14. Posterior predictive checks

Data set download


[1]:
# Colab setup ------------------
import os, sys, subprocess
if "google.colab" in sys.modules:
    cmd = "pip install --upgrade colorcet bebi103 arviz cmdstanpy watermark"
    process = subprocess.Popen(cmd.split(), stdout=subprocess.PIPE, stderr=subprocess.PIPE)
    stdout, stderr = process.communicate()
    import cmdstanpy; cmdstanpy.install_cmdstan()
    data_path = "https://s3.amazonaws.com/bebi103.caltech.edu/data/"
else:
    data_path = "../data/"
# ------------------------------

import numpy as np
import pandas as pd

import cmdstanpy
import arviz as az

import bebi103

import bokeh.io
bokeh.io.output_notebook()
Loading BokehJS ...

The approach to prior predictive checks that we worked out in the previous part of this lesson is:

  1. Draw parameter values out of the prior.

  2. Use those parameter values in the likelihood to generate a new data set.

  3. Store the result and repeat.

After collecting the dataset, you can plot summaries of the data sets you generated. Which summaries you choose to plot is up to you, and is often not a trivial choice; as Michael Betancourt says, “Constructing an interpretable yet informative summary statistic is very much a fine art.” For univariate measurements, the ECDF is a good summary, and for regressions, we have seen that predictive regression plots are useful.

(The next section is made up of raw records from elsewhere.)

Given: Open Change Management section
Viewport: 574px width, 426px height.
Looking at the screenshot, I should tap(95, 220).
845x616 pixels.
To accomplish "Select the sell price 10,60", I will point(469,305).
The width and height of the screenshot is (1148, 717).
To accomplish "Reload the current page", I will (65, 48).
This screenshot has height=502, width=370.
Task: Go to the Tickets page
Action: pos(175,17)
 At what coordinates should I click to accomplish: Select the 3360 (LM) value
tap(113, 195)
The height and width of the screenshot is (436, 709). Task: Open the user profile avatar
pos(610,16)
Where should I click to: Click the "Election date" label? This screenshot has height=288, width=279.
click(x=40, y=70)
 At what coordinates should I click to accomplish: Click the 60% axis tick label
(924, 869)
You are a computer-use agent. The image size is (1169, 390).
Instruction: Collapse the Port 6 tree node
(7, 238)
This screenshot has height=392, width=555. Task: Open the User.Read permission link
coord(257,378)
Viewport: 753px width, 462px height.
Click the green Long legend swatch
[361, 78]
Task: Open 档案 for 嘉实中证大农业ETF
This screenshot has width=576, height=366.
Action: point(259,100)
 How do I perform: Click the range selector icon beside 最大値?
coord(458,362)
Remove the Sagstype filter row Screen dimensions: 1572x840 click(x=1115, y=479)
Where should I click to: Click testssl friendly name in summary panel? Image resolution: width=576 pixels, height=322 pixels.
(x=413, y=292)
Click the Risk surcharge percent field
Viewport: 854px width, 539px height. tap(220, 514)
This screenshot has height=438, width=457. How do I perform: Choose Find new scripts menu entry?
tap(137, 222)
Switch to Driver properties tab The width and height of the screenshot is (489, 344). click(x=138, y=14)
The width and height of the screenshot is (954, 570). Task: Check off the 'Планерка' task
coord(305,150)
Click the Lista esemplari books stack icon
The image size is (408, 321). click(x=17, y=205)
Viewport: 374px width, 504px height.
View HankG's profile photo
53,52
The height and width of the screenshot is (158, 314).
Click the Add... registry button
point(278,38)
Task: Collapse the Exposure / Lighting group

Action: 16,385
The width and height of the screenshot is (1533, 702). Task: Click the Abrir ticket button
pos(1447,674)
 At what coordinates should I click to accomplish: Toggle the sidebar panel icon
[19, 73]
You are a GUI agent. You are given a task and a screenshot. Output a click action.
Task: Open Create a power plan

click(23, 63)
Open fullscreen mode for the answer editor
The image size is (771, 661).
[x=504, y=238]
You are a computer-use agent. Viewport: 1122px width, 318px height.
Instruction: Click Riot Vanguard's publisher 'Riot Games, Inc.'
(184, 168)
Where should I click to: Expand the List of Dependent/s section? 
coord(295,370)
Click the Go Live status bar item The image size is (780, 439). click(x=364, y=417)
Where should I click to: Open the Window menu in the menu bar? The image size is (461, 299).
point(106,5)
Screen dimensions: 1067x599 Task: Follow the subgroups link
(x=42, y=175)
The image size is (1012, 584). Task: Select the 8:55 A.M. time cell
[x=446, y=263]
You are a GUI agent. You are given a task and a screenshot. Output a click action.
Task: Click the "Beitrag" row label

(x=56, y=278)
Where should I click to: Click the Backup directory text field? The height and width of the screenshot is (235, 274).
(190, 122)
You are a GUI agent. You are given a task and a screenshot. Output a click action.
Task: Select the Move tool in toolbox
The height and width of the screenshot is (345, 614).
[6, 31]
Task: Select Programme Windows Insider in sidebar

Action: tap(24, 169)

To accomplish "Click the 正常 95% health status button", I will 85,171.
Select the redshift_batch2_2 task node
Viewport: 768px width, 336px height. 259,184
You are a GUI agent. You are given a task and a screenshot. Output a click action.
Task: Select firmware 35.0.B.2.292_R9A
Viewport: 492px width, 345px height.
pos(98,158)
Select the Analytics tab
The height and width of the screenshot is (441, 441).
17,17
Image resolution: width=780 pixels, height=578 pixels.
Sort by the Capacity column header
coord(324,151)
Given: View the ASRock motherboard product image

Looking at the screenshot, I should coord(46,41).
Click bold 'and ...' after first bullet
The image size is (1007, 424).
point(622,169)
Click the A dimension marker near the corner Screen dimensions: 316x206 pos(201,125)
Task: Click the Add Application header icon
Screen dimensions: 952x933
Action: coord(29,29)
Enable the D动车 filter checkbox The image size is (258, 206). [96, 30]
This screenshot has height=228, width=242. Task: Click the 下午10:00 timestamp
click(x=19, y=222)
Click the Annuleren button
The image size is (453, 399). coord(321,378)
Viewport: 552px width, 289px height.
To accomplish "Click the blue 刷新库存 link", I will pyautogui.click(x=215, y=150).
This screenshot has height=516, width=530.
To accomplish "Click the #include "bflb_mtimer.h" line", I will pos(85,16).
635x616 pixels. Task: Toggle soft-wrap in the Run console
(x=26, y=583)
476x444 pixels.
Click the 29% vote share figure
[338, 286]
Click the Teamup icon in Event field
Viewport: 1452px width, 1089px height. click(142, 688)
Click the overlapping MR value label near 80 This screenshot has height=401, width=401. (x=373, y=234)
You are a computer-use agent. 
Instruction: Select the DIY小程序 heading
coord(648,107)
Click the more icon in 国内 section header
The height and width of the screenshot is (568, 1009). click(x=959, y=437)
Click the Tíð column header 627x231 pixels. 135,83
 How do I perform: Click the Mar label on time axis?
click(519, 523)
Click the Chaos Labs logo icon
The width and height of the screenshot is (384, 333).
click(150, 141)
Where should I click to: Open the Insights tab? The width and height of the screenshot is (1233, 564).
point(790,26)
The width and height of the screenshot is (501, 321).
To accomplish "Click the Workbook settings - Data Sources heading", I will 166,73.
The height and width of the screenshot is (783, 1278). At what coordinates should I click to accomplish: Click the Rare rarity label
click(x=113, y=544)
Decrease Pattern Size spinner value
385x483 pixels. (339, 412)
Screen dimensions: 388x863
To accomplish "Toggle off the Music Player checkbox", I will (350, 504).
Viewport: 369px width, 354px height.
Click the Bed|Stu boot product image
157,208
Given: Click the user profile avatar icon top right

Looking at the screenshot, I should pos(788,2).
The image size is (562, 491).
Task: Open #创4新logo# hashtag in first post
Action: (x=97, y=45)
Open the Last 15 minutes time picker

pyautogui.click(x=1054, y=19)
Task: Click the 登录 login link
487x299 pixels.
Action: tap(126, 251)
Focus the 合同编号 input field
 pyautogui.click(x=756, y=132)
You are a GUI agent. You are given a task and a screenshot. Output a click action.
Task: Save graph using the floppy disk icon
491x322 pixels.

You may need to choose particular summaries that are best for your modeling task at hand.

In this, lesson, we will learn how to do posterior predictive checks. The procedure is the same as prior predictive checks with one difference (highlighted in bold below).

  1. Draw parameter values out of the posterior.

  2. Use those parameter values in the likelihood to generate a new data set.

  3. Store the result and repeat.

Conveniently, we get samples of parameter values out of the posterior from Markov chain Monte Carlo. Once we have the generated data sets, we can compare them to the measured data. This helps answer the question: Could this generative model actually produce the observed data? If the answer is yes, the generative model is not ruled out by the data (though it still may be a bad model). If the answer is no, then the generative model cannot fully describe the process by which the data were generated.

We will again use the Good, et al. data set from the last lesson and will again consider two models, the independent size model and the conserved tubulin model.

Before proceeding, we’ll load in the data set and store the droplet diameters and spindle lengths as Numpy arrays so we can use them as data to pass to Stan.

[2]:
df = pd.read_csv(os.path.join(data_path, "good_invitro_droplet_data.csv"), comment="#")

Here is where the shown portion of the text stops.